(Reuters) – Amazon chief executive Andy Jassy on Thursday justified the company’s billions of dollars in outlays for artificial intelligence development, saying the investment was necessary to remain competitive.
“If your mission is to make customers’ lives better and easier every day, and you believe every customer experience will be reinvented by AI, you’re going to invest deeply and broadly in AI,” Jassy wrote in his letter to shareholders, an annual rite of passage for the top boss at the Seattle retailer.
He said substantial capital investment is necessary to obtain AI chips and build data centers.
“Our customers, shareholders, and business will be well-served by our investing aggressively now,” he said.
Like rivals, Amazon is investing heavily in generative AI, including releasing a variety of chatbots serving sellers, businesses and consumers. Last month, after multiple delays and billions of dollars of investment, it unveiled an AI-infused revamp of its Alexa voice assistant.
Amazon has also invested about $8 billion into AI startup Anthropic and has incorporated its Claude software into what it is calling Alexa+.
Jassy’s comments on Amazon’s AI spending echo what Alphabet CEO Sundar Pichai said on Wednesday at a Google Cloud event.
Pichai reiterated his company’s plans to spend some $75 billion this year to build out data center capacity and defended Alphabet’s massive jump in capital expenditure, saying “the opportunity with AI is as big as it gets.”
TARIFF NOISE HAS NOT HURT DEMAND, YET
Though the threat of long-term U.S. import tariffs, particularly those targeting goods from China, has roiled global markets in recent days, Jassy made no mention of the levies in his letter.
He later said in a CNBC interview that Amazon has pulled forward some inventory orders and is working to keep prices low, and added the company was seeing no meaningful impact on demand for discretionary items from the noise around tariffs.
“People have not stopped buying. There’s certain categories where we do see a little bit of people buying ahead, but it’s hard to know if it’s just an anomaly … we haven’t seen any change in consumer behavior in a meaningful way yet.”

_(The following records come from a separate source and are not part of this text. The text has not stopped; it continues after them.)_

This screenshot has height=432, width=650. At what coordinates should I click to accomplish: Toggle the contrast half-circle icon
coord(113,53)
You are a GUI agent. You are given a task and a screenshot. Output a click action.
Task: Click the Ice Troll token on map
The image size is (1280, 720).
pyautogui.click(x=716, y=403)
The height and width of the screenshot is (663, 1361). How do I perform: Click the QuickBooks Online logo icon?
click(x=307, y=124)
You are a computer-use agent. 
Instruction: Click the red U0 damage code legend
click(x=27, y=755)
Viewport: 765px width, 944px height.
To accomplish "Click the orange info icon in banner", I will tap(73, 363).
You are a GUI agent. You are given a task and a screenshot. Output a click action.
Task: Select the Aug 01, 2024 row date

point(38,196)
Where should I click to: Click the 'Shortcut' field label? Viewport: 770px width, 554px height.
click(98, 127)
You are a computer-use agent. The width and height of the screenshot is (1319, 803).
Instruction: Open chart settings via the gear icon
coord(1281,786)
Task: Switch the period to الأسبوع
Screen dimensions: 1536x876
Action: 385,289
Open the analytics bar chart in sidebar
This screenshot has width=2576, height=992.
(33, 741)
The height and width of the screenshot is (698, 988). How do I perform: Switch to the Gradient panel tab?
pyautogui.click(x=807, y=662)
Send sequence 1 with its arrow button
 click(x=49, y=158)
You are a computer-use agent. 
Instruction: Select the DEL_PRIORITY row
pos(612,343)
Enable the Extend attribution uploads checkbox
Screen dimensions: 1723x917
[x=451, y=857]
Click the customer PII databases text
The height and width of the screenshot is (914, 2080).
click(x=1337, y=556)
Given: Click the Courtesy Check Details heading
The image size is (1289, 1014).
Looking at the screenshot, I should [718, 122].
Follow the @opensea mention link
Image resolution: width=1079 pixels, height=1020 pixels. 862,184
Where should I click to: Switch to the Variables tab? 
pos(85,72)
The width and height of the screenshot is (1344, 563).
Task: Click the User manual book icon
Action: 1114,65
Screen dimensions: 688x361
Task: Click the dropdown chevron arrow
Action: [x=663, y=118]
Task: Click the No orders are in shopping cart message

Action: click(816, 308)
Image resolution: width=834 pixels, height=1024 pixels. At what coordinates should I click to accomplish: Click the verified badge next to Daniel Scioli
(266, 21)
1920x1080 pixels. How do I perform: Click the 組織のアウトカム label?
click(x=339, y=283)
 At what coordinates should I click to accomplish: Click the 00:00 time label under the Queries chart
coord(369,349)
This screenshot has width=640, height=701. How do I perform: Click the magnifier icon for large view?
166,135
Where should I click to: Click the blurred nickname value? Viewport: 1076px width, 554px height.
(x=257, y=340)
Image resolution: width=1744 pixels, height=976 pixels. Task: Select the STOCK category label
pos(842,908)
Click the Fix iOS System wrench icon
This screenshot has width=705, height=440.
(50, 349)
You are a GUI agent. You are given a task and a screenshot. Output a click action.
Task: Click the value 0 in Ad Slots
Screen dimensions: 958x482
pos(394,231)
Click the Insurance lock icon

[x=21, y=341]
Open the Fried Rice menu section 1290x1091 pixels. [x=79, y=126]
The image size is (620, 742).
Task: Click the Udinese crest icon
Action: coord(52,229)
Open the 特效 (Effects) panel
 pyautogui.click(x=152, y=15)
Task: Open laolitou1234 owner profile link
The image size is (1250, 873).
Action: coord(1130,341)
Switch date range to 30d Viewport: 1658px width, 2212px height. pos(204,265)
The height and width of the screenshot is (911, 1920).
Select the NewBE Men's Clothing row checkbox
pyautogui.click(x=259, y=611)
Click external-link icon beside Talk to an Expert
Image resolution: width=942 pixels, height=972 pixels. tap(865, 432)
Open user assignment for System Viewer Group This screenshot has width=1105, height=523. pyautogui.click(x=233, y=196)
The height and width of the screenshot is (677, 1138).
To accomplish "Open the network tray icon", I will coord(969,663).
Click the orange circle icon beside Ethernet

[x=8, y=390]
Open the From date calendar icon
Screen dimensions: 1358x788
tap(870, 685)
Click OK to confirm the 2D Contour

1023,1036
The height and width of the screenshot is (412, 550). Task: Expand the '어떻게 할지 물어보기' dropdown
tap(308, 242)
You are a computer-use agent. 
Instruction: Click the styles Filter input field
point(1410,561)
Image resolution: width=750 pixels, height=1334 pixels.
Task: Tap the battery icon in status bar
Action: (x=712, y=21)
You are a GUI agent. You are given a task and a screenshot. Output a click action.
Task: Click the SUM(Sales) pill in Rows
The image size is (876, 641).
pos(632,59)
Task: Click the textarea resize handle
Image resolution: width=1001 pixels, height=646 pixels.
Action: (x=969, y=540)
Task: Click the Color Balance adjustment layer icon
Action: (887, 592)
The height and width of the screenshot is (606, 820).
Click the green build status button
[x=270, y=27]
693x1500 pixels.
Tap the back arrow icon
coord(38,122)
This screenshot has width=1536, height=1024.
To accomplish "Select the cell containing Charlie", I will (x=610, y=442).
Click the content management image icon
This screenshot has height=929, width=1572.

Retail giant Walmart on Wednesday also pledged to keep prices low, even as it noted volatility in shopping behaviors starting February, in part due to tariff uncertainty.
Amazon shares have slid by 13% this year, less than some of its rivals including Alphabet and Apple but sharper than Microsoft’s 7% through Wednesday.
Jassy also told CNBC the tariffs have not altered Amazon’s plans to build out data center capacity in any way.
“We have such high demand right now for AWS and AI. The growth is so significant that we don’t see any attenuation in demand, and we’re going to keep building,” he said.
The Amazon letter is aimed at shareholders but is closely read by employees, competitors and analysts. As is tradition, Amazon included the first shareholder letter from 1997 signed by founder and chairman Jeff Bezos.
In its annual proxy statement also released Thursday, Amazon disclosed that Jassy’s total compensation last year was $40.1 million, up from $29.2 million a year earlier, due mostly to the roughly 40% jump in Amazon’s stock during the year.
Amazon said it received eight shareholder proposals including ones targeting sustainability goals, disclosures around data usage in AI and more transparency around warehouse working conditions. The company recommended shareholders vote against all of the proposals.
The company removed all references to “diversity, equity and inclusion” in its proxy statement, which had numbered 21 in last year’s report.
As part of that, it scrubbed DEI as areas of expertise for two of its board directors, attorney Jamie S. Gorelick and Jonathan J. Rubinstein. Amazon replaced a small section in its proxy noting initiatives around diversity, equity and inclusion with one describing “inclusive experiences.”